Although the cash-strapped Taliban government has almost no means to help the poor, it has been coordinating closely with foreign aid programmes, largely by providing armed escorts for supply trucks and security for crowded distribution sites. All supervisors and workers at the sites are Afghans. Officials who interact with the poor, such as needy people who come to the gates of the Refugees Ministry, also pass on their requests for help.

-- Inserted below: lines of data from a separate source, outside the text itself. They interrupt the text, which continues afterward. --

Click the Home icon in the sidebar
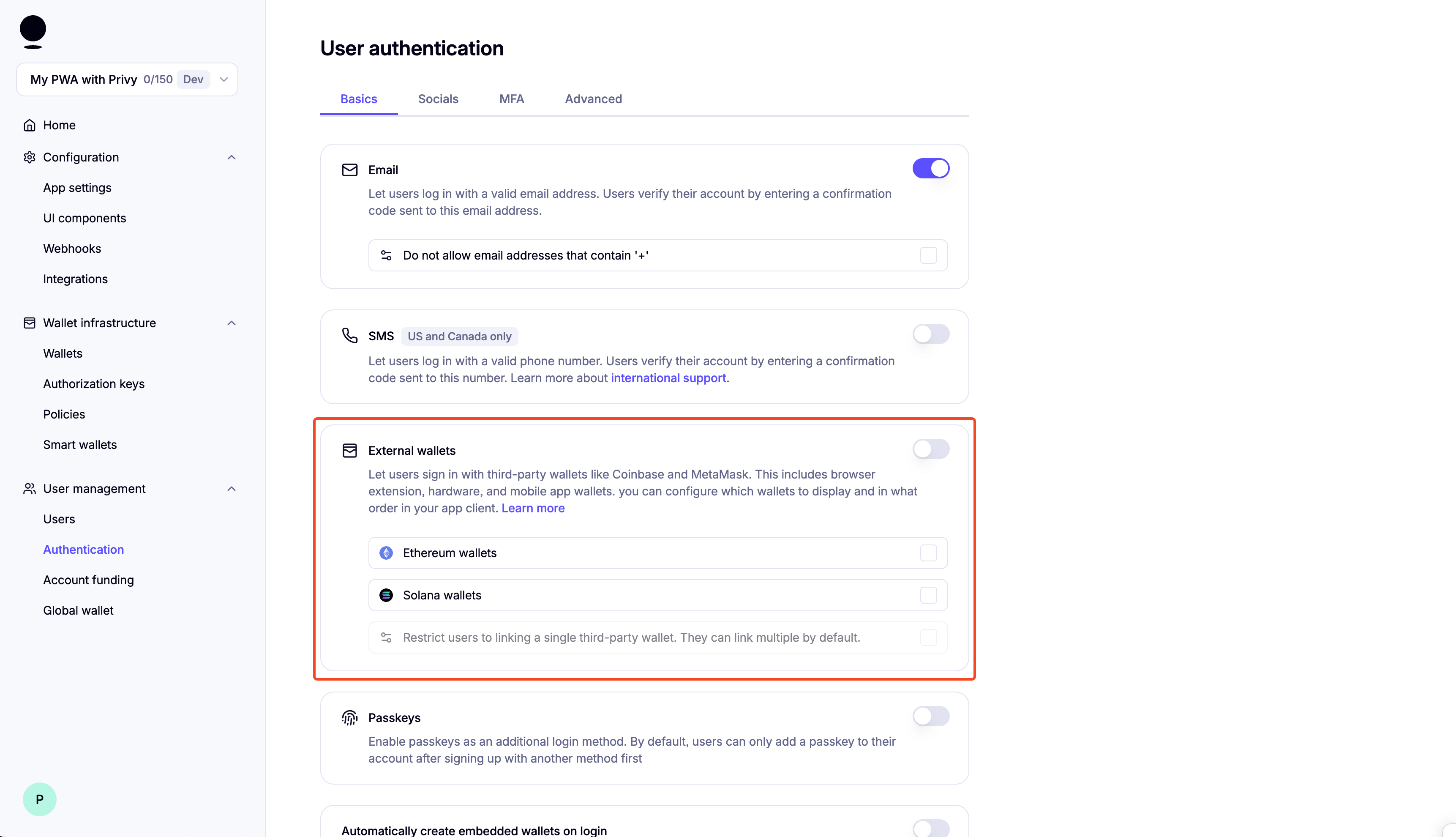Viewport: 1456px width, 837px height. [29, 125]
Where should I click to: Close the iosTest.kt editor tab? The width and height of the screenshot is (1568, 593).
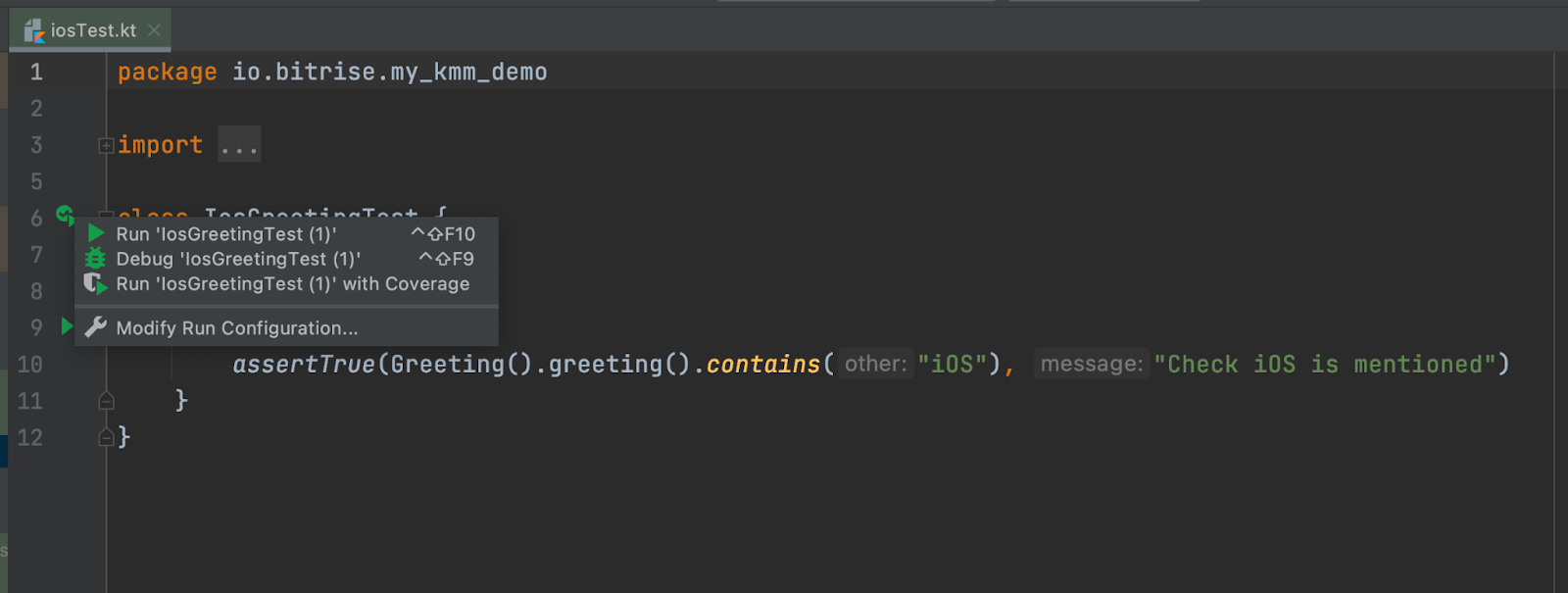154,30
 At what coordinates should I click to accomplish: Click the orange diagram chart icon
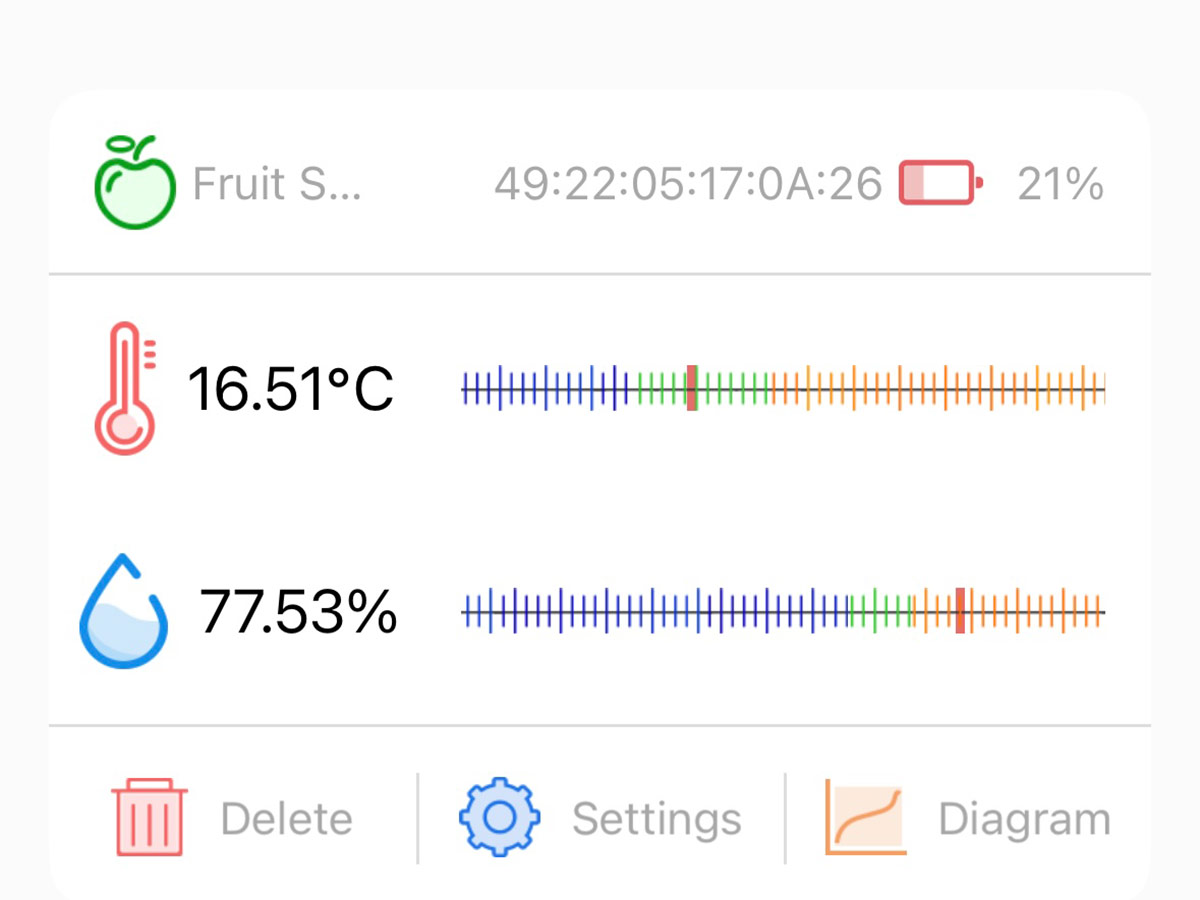pos(866,817)
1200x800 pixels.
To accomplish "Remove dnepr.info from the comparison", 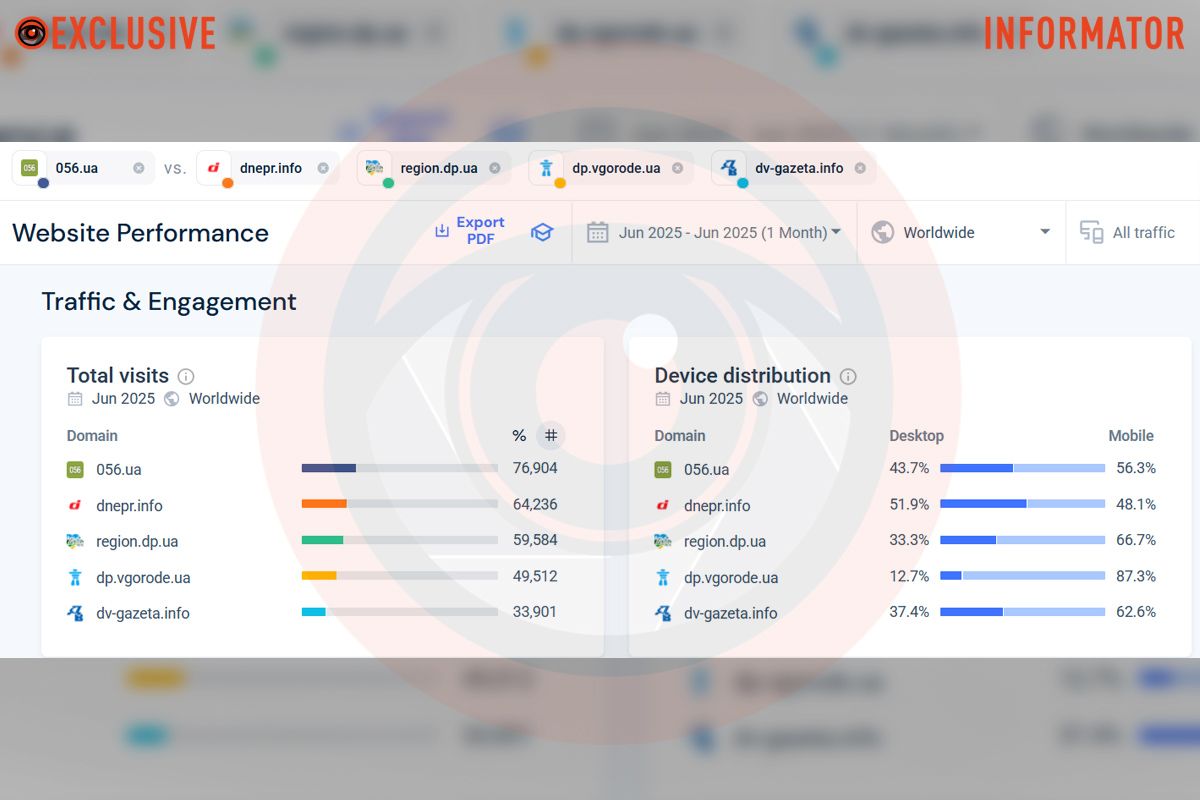I will 323,168.
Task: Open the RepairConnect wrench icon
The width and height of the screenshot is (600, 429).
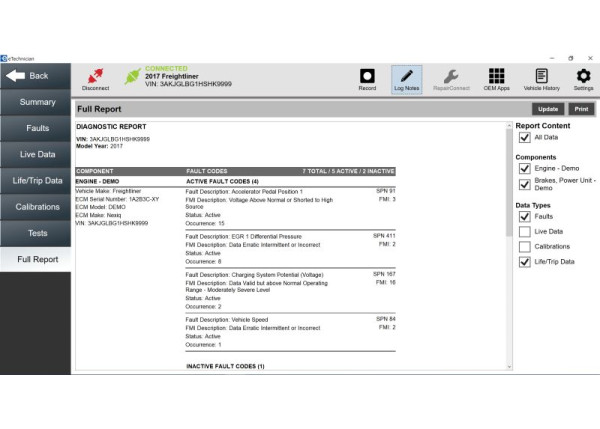Action: coord(451,78)
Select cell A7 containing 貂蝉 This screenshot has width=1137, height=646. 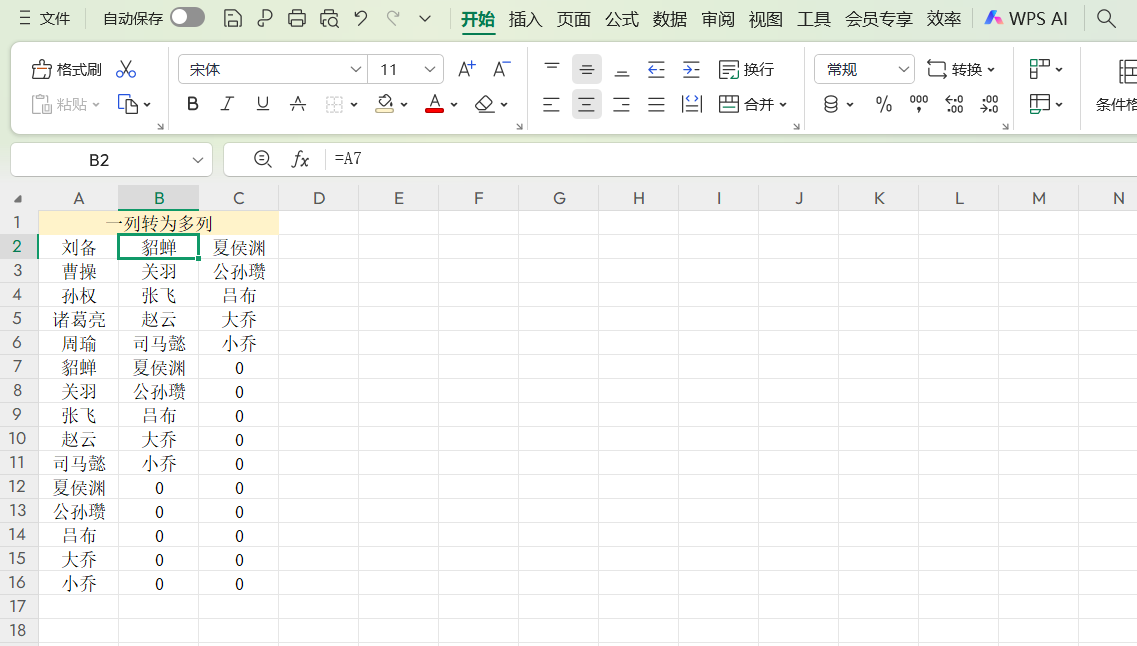click(x=79, y=367)
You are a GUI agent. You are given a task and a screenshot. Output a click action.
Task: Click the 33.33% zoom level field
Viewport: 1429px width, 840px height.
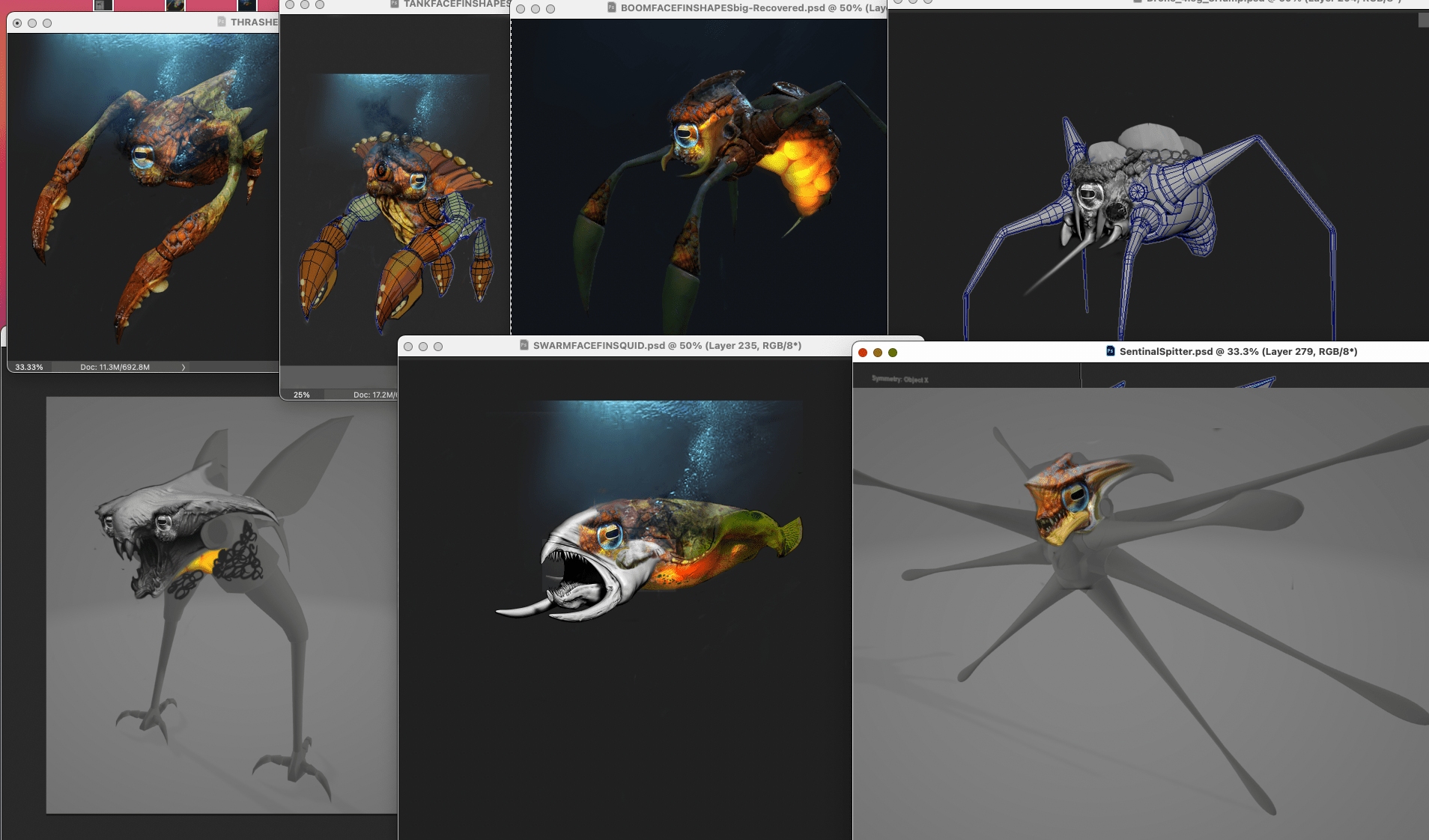point(29,367)
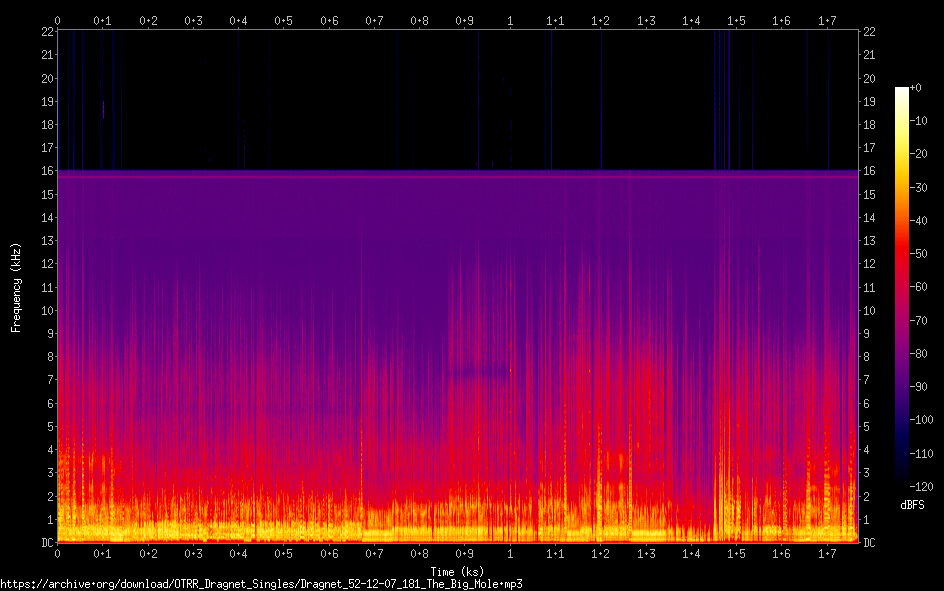Select the 0.5 tick on the top time axis
The image size is (944, 591).
pos(284,20)
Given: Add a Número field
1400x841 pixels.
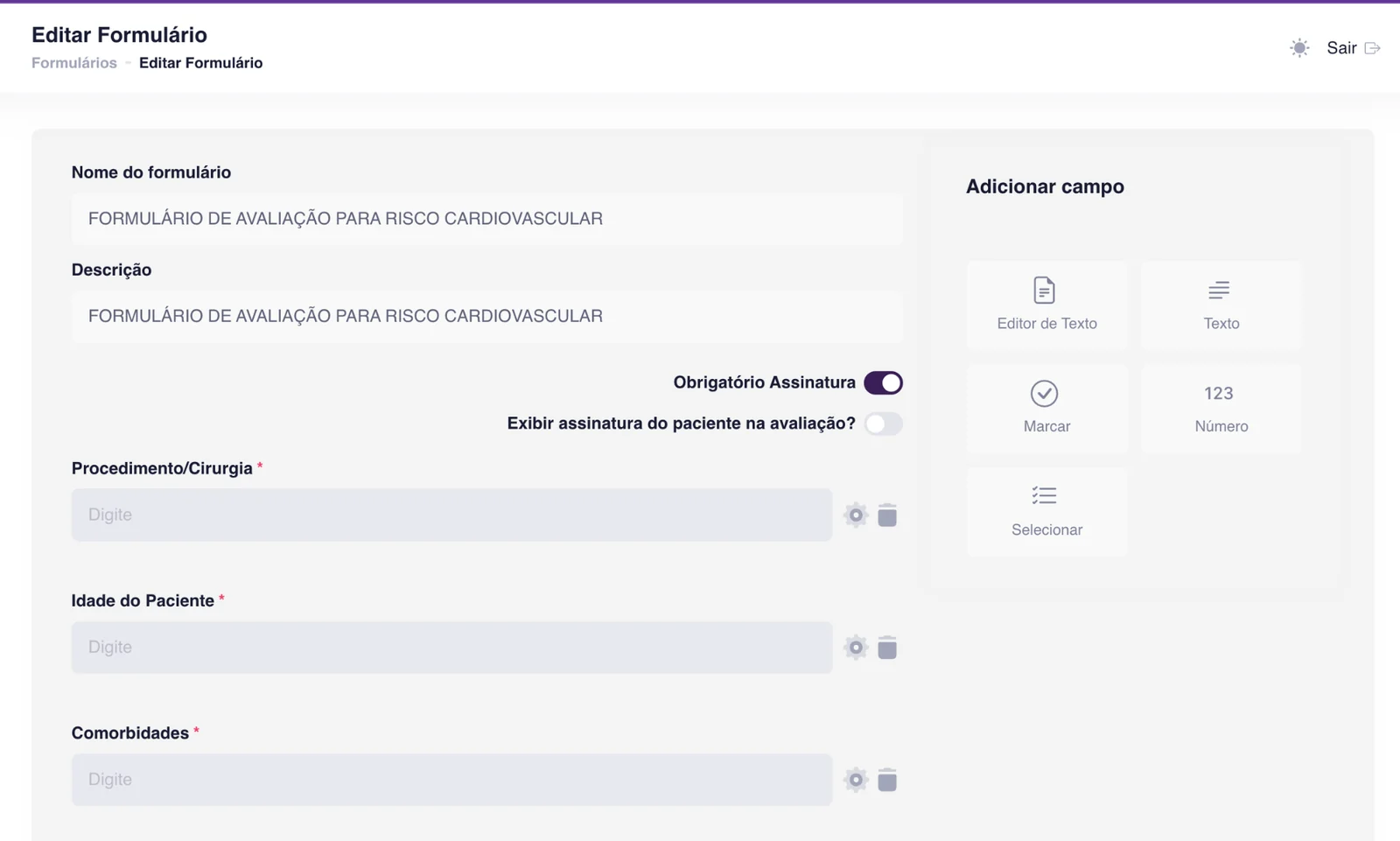Looking at the screenshot, I should pyautogui.click(x=1221, y=408).
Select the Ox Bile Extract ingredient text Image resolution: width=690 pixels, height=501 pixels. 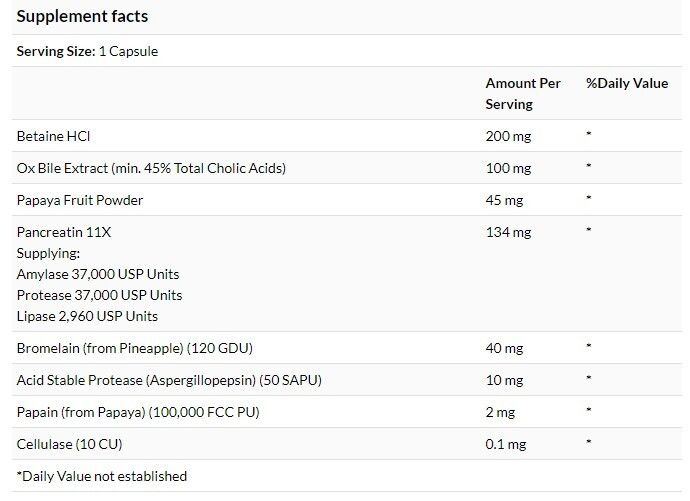pos(151,168)
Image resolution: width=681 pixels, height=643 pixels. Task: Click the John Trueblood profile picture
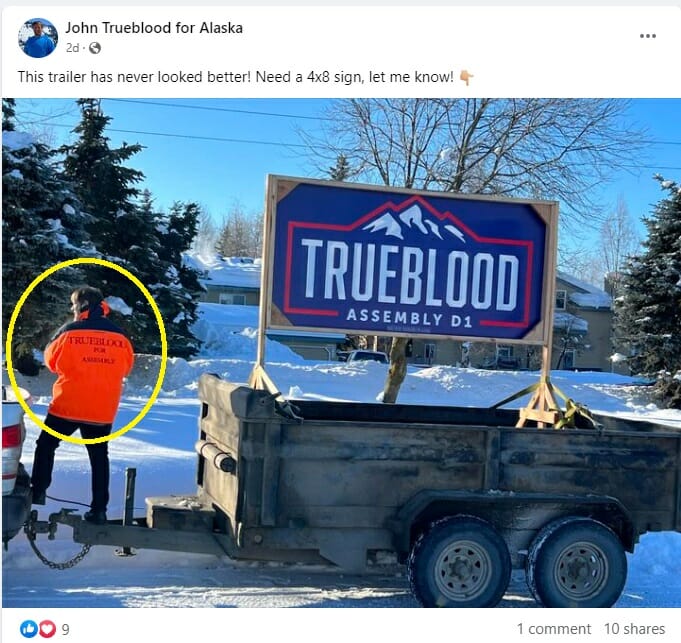38,38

Mufti Abdal Motalib, the Refugees Ministry spokesperson, says his office has been working with several foreign agencies, including the UN refugee agency, without touching any of the funds they receive. In rural areas where aid distribution was once curtailed by fighting, he says, the new authorities now help deliver it from provincial centres. “The [charities] have relations with the international banks, and we try our best to facilitate their work,” he says. “We want as many Afghans to be helped as possible.”
The sun has reappeared but the weather is bitterly cold, and more snow is expected. Outside a long-abandoned grain elevator, Taliban police stand guard while cargo trucks arrive from warehouses, carrying wheat from Kazakhstan, rice from Tajikistan and cooking oil from Russia. Afghan officials from the German charity World Without Hunger supervise, while rows of wheelbarrows are loaded with food sacks and plastic bags of personal supplies, including toothbrushes, disinfectant, towels and shampoo. In two weeks, they say, they will start distributing blankets and overcoats.
At 9 am, the first of 221 families on the day’s list begin to arrive. One woman named Parasto, speaking from beneath a burqa, says her husband once worked repairing car batteries but is disabled. She says her two sons, 12 and nine, go to school in the mornings, then earn a little money by selling plastic bags for people to burn in their stoves.
Mustafa, the older boy, is blowing on his chapped hands. “It’s cold work,” he says, “and I get cold fast.”